Problem description - Return the records exactly as they stand, and keep the pictures out of the copy.

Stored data

----

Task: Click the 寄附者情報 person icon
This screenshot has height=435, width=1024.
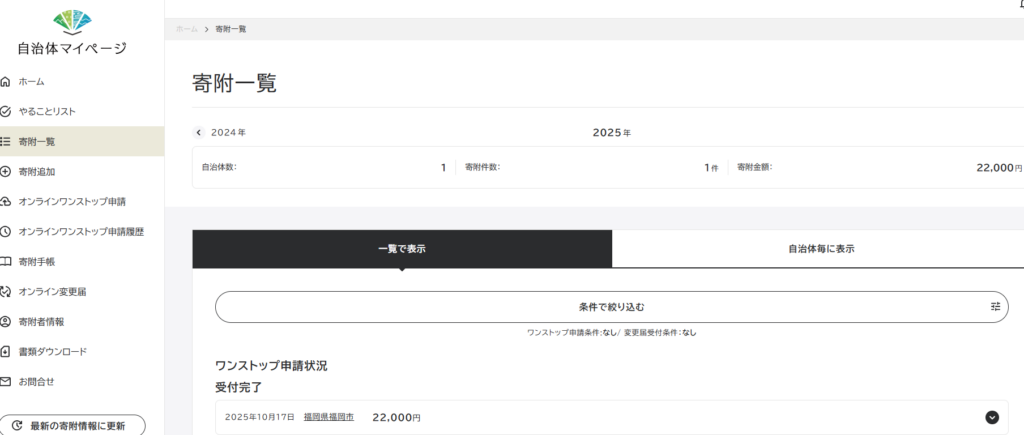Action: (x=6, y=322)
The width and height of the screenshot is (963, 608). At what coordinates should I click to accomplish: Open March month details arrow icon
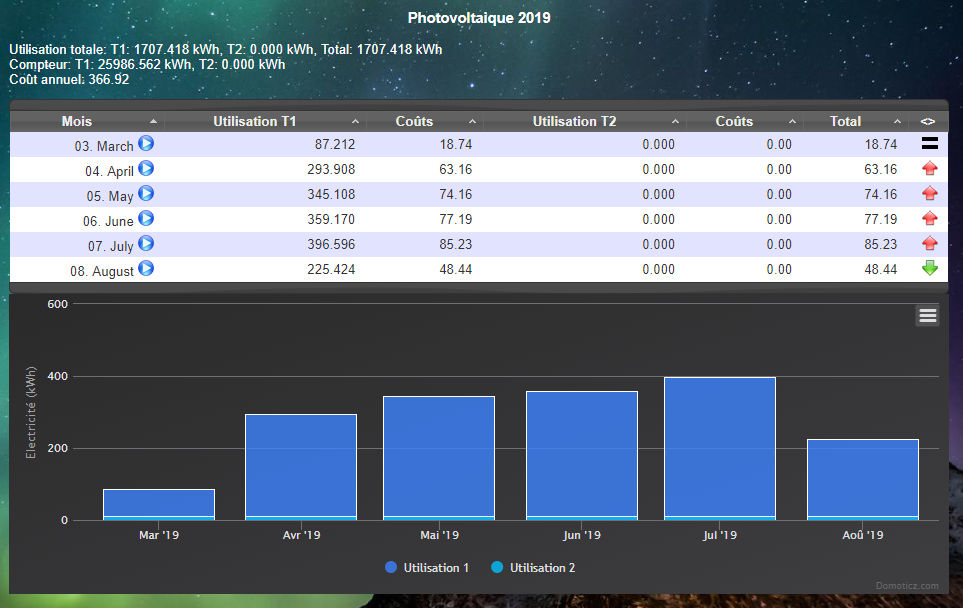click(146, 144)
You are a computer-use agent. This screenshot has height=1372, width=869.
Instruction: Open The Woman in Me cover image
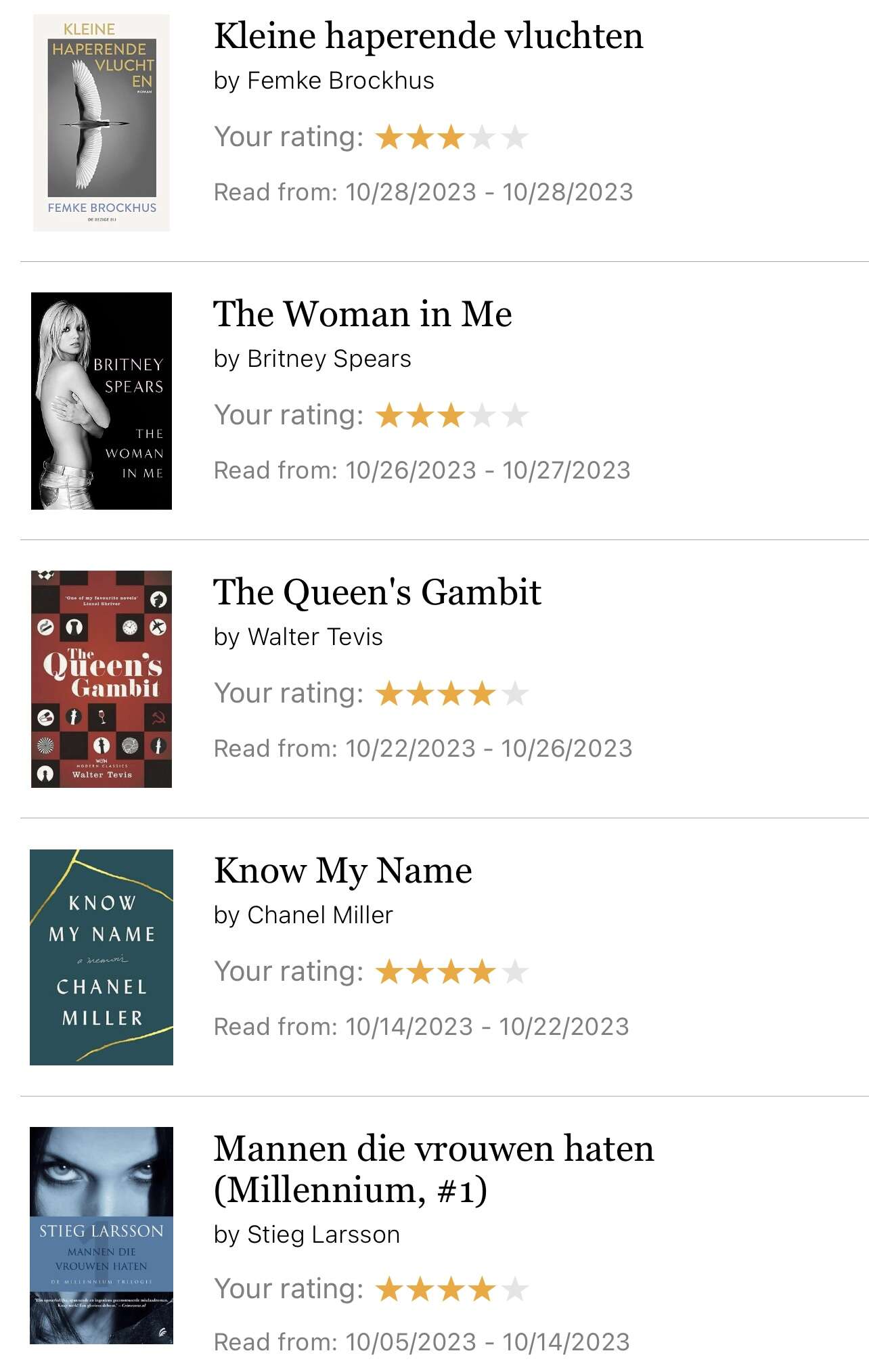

----

Solution to this task -
Task: Click the 寄附者情報 person icon
This screenshot has height=435, width=1024.
Action: (x=6, y=322)
The width and height of the screenshot is (963, 608). At what coordinates should I click to accomplish: Open March month details arrow icon
click(146, 144)
You are a computer-use agent. This screenshot has height=1372, width=869.
Instruction: Open The Woman in Me cover image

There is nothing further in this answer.